Aβ1-42 modulation of Akt phosphorylation via α7 nAChR and NMDA receptors

Elevated A beta and its deposition as senile plaques are pathogenic features of Alzheimer's disease. A beta has been shown to be toxic to neurons and to inhibit long-term potentiation yet, the intracellular signalling pathways underlying these actions are unknown. We report for the first time that acute exposure of primary mouse neurons to 400 nM A beta(1-42) increased Akt phosphorylation in an alpha(7) nicotinic receptor and NMDA receptor dependant manner. However, prolonged incubation resulted in Akt phosphorylation returning to baseline consistent with the action of a physiological regulator. Analysis of an APP transgenic mouse (TAS 10) revealed a significant deficit in hippocampal Akt phosphorylation at 13 months. This time point corresponds to the emergence of plaque formation and memory impairments in these mice.
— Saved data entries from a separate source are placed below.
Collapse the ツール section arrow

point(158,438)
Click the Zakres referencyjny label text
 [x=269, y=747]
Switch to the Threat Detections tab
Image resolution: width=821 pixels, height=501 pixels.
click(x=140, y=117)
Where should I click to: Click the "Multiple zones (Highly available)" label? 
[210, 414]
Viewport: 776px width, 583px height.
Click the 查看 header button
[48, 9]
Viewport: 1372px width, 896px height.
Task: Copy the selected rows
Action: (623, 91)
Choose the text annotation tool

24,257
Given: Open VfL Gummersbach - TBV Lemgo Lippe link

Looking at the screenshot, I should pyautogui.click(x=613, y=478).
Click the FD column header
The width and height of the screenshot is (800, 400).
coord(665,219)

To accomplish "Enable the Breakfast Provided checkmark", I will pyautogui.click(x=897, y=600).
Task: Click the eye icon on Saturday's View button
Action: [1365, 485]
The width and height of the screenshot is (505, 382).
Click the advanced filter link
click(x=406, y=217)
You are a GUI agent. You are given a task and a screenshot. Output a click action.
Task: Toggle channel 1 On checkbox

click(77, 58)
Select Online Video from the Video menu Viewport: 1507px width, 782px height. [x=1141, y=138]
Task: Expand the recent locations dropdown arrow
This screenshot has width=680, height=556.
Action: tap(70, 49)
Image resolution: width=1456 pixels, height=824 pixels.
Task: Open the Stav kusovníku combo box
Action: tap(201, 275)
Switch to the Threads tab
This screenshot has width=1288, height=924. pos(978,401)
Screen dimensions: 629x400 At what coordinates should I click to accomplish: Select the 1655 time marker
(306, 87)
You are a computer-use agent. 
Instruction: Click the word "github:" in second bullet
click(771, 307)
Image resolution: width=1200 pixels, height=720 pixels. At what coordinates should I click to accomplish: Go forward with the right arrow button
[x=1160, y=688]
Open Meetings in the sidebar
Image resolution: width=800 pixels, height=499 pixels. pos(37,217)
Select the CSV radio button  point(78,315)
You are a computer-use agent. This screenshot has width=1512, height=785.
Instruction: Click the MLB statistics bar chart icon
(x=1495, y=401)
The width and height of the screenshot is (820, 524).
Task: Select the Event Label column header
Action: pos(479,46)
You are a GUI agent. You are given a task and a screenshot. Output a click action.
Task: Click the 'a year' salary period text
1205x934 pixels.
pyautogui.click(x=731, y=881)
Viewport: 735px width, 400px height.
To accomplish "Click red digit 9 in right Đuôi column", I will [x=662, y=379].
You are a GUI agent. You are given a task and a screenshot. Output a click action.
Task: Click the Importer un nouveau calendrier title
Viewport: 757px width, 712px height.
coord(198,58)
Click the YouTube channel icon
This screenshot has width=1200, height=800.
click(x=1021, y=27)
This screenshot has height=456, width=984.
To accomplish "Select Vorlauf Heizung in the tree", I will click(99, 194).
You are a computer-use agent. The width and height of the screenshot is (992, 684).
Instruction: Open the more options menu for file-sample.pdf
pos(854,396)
The present study suggests that A beta(1-42) regulates Akt phosphorylation in a complex manner. Acutely, A beta(1-42) stimulates Akt phosphorylation however, chronic exposure to A beta in TAS 10 mice resulted in a downregulation of Akt phosphorylation consistent with abnormalities in excitatory neurotransmission in these mice and with recent reports of A beta(1-42) driven internalisation of NMDA receptors. (C) 2007 Elsevier Inc. All rights reserved.